DATA EXTRACTS:
____________________

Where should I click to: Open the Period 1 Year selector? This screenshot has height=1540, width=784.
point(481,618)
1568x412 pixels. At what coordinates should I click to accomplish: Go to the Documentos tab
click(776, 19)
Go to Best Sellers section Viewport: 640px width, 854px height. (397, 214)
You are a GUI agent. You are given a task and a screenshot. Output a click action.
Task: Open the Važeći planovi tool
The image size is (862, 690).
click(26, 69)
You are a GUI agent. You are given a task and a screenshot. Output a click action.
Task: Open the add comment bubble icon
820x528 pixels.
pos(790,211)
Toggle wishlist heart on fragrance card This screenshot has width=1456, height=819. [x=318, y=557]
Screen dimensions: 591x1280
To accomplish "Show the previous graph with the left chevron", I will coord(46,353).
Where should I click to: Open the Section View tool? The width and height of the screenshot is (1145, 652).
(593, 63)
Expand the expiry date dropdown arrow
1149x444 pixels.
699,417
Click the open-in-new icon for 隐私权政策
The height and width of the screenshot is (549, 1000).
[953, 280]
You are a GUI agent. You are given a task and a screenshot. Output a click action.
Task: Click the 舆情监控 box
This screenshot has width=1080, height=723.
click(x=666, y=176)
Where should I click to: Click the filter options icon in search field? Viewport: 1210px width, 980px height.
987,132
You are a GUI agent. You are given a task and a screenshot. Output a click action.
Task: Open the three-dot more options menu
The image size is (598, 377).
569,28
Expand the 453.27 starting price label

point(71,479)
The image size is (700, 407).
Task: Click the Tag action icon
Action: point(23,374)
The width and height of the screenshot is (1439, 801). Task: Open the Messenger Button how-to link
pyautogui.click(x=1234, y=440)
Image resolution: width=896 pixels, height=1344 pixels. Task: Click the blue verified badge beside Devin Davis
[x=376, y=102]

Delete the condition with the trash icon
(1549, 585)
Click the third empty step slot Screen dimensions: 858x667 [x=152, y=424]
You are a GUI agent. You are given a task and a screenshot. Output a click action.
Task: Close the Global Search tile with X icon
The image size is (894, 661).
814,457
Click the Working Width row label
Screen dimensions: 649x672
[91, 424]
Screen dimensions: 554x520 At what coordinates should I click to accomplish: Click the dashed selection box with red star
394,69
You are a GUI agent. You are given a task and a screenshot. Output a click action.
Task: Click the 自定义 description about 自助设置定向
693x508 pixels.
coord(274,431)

____________________

Each line from the one containing "Click the third" through the end of the material should be restated word for word; leave out every line before it.

Click the third empty step slot Screen dimensions: 858x667 [x=152, y=424]
You are a GUI agent. You are given a task and a screenshot. Output a click action.
Task: Close the Global Search tile with X icon
The image size is (894, 661).
814,457
Click the Working Width row label
Screen dimensions: 649x672
[91, 424]
Screen dimensions: 554x520 At what coordinates should I click to accomplish: Click the dashed selection box with red star
394,69
You are a GUI agent. You are given a task and a screenshot. Output a click action.
Task: Click the 自定义 description about 自助设置定向
693x508 pixels.
coord(274,431)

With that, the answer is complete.